When play happens mostly in a bottom’s head, are they able to safeword out of their own ruminations?

All this doesn’t even address that speaking up about when a scene needs to change or end is difficult for many bottoms under the most un-emotional circumstances, making some feel like they’ll be less worthy, less valuable, no matter how entirely not-the-case this is. If a bottom is being degraded effectively and is believing, at least in that moment, that they are dumb, worthless, annoying, any of the above… it may very well make them less likely to speak up the larger that the problem becomes.

So what’s the solution?

In many ways, this is all individual… like anything else.
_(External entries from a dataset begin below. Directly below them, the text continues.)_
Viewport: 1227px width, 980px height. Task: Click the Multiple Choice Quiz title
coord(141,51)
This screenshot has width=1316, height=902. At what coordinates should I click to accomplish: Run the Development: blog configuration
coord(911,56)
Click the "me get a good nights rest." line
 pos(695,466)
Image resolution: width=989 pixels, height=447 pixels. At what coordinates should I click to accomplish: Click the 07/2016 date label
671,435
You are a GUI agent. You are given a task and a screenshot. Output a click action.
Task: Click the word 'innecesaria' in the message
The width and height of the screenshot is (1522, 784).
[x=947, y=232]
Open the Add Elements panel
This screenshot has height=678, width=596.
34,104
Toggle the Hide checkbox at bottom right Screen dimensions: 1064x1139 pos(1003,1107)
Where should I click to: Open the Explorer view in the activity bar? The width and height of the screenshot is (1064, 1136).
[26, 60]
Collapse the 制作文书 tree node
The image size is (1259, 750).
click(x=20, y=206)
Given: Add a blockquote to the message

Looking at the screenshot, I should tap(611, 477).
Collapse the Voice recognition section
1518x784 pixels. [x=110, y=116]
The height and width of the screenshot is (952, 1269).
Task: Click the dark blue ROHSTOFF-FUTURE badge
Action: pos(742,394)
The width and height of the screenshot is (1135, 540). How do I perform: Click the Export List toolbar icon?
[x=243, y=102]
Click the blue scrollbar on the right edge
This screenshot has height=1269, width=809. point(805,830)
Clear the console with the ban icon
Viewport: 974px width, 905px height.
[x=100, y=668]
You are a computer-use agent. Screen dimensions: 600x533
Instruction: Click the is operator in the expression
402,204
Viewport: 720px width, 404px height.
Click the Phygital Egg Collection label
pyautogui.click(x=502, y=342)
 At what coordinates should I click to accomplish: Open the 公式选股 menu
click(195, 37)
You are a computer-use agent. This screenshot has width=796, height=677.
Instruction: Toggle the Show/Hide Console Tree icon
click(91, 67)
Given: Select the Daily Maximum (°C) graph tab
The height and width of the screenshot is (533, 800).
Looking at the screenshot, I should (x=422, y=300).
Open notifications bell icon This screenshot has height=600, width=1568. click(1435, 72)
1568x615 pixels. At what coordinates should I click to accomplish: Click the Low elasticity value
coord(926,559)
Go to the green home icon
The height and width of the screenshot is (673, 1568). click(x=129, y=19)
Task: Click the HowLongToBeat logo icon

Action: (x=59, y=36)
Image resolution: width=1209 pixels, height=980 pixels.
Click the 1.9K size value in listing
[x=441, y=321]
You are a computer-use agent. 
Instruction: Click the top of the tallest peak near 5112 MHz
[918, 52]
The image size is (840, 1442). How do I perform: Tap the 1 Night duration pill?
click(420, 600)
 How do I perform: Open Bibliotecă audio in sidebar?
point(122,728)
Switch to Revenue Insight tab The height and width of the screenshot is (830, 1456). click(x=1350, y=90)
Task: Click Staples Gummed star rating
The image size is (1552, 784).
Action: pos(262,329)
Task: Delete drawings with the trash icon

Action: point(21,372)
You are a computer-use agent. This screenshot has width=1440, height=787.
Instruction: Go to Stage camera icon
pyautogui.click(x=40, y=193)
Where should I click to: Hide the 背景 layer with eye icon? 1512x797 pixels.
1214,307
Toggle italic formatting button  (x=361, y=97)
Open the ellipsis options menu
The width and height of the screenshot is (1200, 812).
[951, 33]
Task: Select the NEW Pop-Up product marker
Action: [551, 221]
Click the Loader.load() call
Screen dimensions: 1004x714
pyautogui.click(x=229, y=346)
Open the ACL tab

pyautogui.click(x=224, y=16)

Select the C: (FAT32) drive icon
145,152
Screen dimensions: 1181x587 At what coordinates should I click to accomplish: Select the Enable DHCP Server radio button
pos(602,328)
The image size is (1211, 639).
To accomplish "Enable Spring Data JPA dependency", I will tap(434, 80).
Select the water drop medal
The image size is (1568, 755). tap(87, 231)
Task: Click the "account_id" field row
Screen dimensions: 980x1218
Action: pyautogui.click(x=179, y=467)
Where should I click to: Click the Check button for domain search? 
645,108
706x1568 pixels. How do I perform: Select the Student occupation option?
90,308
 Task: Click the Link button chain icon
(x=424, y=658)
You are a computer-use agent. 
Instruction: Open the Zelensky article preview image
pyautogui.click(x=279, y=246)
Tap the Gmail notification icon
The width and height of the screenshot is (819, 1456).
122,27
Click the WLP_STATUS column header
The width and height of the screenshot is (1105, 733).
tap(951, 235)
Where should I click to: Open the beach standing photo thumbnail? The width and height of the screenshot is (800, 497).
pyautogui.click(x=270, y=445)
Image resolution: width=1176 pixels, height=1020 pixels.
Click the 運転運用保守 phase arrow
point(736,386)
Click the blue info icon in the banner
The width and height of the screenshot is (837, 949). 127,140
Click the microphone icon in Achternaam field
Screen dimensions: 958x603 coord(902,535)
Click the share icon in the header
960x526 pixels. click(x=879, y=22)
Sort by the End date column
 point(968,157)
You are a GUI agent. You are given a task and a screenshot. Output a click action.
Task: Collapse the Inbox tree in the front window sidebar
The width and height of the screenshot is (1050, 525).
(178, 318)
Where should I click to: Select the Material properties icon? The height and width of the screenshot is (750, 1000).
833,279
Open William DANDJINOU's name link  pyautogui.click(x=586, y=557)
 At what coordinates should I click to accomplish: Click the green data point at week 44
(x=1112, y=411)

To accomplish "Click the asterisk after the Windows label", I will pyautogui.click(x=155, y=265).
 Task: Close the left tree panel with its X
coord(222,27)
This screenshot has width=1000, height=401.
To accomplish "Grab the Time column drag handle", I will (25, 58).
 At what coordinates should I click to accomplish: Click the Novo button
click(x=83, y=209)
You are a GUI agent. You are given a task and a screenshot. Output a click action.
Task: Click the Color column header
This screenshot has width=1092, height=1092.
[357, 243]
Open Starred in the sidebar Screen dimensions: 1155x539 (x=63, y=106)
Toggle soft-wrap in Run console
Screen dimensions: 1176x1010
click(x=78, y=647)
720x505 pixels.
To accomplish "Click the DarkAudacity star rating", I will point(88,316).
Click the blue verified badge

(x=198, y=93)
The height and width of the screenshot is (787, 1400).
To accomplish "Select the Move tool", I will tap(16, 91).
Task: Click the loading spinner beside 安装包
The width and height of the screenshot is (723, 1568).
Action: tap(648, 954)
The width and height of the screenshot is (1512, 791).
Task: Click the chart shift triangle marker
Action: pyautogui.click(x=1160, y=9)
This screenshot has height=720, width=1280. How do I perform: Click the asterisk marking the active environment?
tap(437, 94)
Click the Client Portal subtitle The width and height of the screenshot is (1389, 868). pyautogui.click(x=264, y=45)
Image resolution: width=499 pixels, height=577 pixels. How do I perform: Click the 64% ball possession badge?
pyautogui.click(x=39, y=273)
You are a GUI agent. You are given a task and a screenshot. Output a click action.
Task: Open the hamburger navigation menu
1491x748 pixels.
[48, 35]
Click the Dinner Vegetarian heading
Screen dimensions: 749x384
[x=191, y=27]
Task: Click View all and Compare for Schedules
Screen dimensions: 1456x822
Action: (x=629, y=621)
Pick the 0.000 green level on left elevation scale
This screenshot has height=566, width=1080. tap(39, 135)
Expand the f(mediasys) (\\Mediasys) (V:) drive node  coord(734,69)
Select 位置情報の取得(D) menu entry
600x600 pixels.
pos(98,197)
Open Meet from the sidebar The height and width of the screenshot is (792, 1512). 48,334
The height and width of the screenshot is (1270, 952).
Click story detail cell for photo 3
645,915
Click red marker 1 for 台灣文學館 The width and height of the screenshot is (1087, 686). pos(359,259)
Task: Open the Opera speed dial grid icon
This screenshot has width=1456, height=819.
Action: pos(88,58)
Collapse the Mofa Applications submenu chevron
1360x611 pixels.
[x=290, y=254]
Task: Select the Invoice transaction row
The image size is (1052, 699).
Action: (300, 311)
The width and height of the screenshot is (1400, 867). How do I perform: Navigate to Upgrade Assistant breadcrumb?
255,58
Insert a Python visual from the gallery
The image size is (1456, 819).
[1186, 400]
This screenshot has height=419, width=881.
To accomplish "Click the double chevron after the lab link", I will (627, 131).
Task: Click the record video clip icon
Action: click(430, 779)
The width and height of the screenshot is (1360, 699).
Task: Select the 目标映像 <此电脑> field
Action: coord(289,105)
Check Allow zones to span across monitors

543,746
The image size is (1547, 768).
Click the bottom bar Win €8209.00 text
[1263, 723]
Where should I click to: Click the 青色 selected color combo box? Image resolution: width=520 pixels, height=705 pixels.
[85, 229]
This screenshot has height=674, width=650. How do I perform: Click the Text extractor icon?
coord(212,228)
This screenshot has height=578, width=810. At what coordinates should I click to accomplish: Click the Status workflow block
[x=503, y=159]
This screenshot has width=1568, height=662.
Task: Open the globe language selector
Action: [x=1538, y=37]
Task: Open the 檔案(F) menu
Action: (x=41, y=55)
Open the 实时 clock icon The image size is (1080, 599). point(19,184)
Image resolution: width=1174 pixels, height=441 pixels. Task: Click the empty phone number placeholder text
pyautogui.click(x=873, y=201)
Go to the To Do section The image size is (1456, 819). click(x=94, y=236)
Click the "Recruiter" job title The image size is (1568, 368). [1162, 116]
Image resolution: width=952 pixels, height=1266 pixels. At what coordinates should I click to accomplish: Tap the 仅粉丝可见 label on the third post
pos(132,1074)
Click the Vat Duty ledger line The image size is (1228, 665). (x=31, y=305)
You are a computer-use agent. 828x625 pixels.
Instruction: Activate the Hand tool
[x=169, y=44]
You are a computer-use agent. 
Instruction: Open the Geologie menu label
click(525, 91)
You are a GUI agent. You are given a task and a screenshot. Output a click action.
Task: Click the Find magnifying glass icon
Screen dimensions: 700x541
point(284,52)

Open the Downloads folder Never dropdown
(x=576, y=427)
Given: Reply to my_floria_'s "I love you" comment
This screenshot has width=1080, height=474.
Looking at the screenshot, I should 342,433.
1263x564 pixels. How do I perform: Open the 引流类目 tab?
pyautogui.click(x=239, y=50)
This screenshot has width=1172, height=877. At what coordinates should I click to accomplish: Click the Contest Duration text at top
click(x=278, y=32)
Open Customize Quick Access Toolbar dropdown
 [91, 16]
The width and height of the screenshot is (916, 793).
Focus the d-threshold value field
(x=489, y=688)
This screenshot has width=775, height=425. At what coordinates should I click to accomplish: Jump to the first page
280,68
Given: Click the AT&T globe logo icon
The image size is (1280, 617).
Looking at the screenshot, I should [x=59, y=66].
But start with making sure everyone knows all this. Let there be no doubt as to the possible risks. Discuss and consider. A lot. Lab out just how certain words feel to the bottom. Share videos and stories and ask what the other party thinks of them. Talk about curiosities and concerns. Ask a lot of questions.

What I can tell you is that for me, hard limits I once had around this kind of play have turned into the most rewarding kind of fucked-upedness that I crave more than anything else.

But when they were still limits for me, they needed to be. Because there’s no tool quite as powerful as the imagination. And once that’s started, you can’t just put it back in the box.

Which I suppose, for many of us, is the reason we do it at all.